Characterization of insulin-degrading enzyme-mediated cleavage of Aβ in distinct aggregation states
- Biochim Biophys Acta. 2016 Jun;1860(6):1281-90. doi: 10.1016/j.bbagen.2016.03.010.
- 1. Nanobiophysics Group, MIRA Institute for Biomedical Technology and Technical Medicine, Faculty of Science and Technology, Universiteit Twente, Enschede, The Netherlands; Structural Biology Brussels, Vrije Universiteit Brussel, Pleinlaan 2, 1050 Brussels, Belgium; Structural Biology Research Center, VIB, Pleinlaan 2, 1050 Brussels, Belgium.
- 2. Nanobiophysics Group, MIRA Institute for Biomedical Technology and Technical Medicine, Faculty of Science and Technology, Universiteit Twente, Enschede, The Netherlands.
- 3. Laboratory of Medicinal Chemistry, Rega Institute for Medical Research, KU Leuven, 3000 Leuven, Belgium.
- 4. Structural Biology Brussels, Vrije Universiteit Brussel, Pleinlaan 2, 1050 Brussels, Belgium; Structural Biology Research Center, VIB, Pleinlaan 2, 1050 Brussels, Belgium. Electronic address: [email protected].
- 5. Nanobiophysics Group, MIRA Institute for Biomedical Technology and Technical Medicine, Faculty of Science and Technology, Universiteit Twente, Enschede, The Netherlands. Electronic address: [email protected].

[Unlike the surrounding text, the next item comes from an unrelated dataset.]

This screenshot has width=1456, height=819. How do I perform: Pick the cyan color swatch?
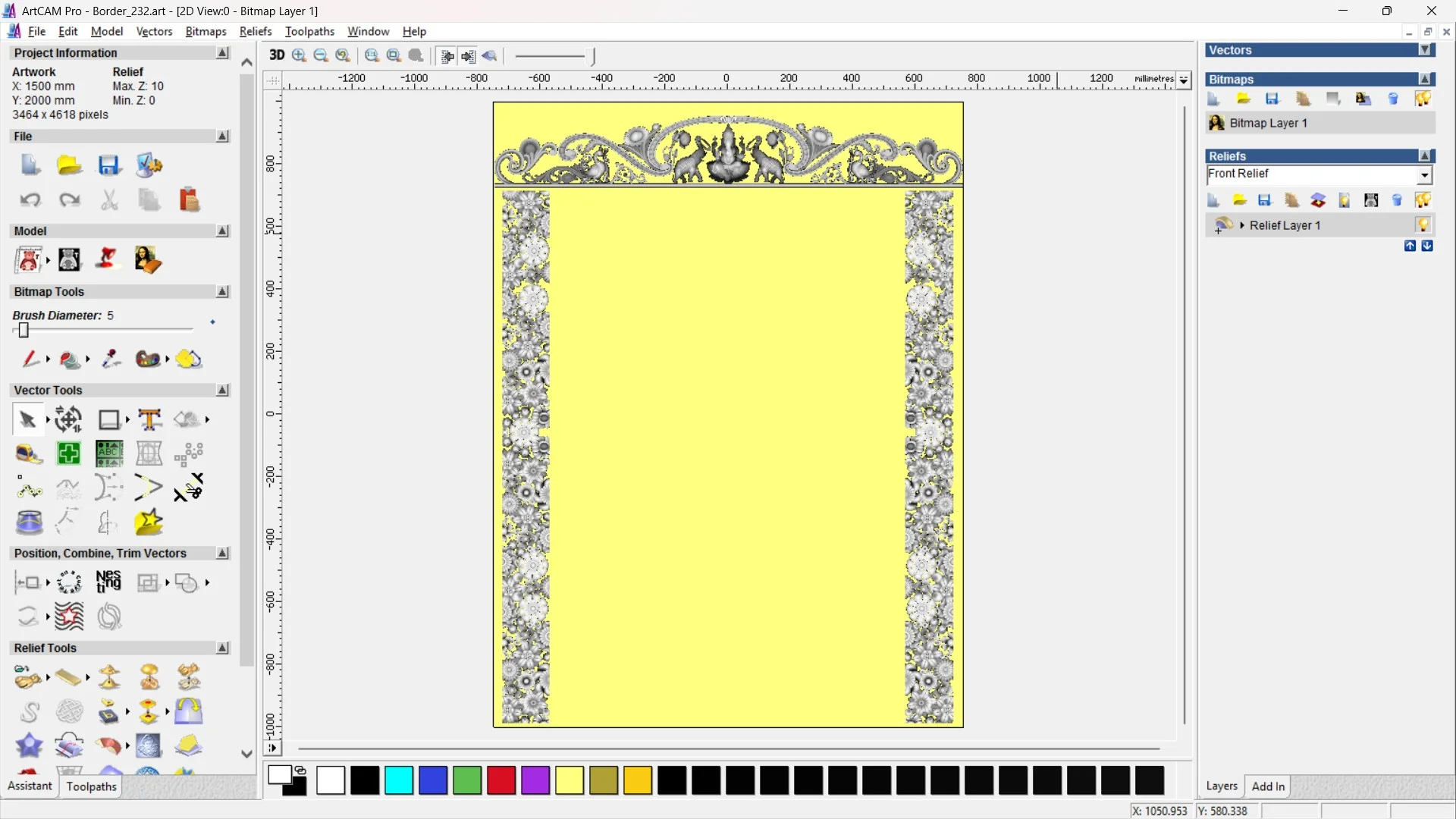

To enhance our understanding of the potential therapeutic utility of insulin-degrading enzyme (IDE) in Alzheimer's disease (AD), we studied in vitro IDE-mediated degradation of different amyloid-beta (Aβ) peptide aggregation states. Our findings show that IDE activity is driven by the dynamic equilibrium between Aβ monomers and higher ordered aggregates. We identify Met(35)-Val(36) as a novel IDE cleavage site in the Aβ sequence and show that Aβ fragments resulting from IDE cleavage form non-toxic amorphous aggregates. These findings need to be taken into account in therapeutic strategies designed to increase Aβ clearance in AD patients by modulating IDE activity.